To do: The lines below that include "Click" are to be found and copied.

Pixel coordinate grounding data:
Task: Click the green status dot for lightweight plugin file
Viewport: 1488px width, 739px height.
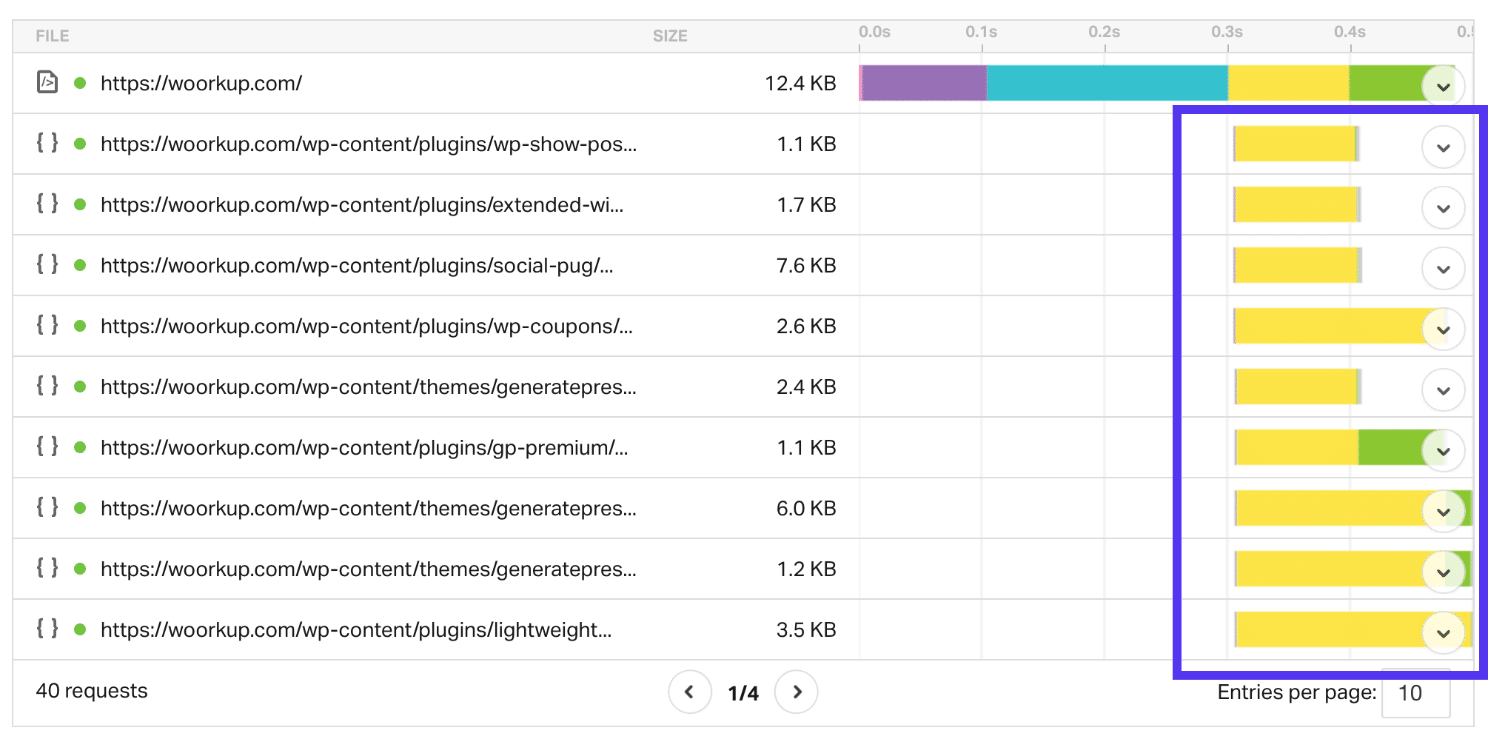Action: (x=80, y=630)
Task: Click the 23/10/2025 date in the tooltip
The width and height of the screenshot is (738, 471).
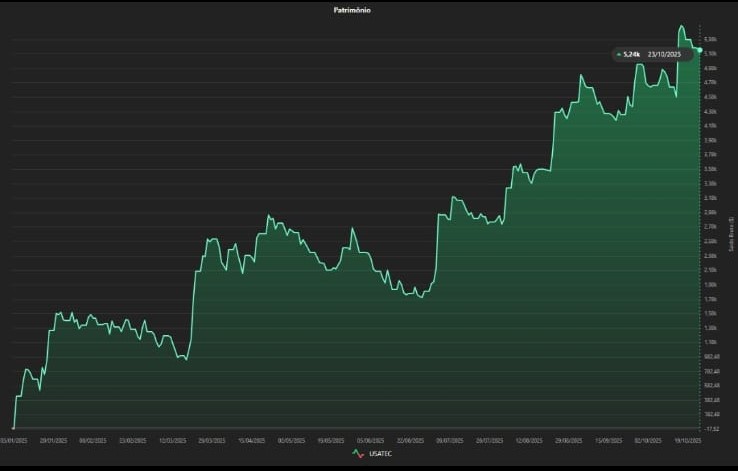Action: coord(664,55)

Task response:
Task: Click the green status dot for lightweight plugin file
Task: Click the 23/10/2025 date in the tooltip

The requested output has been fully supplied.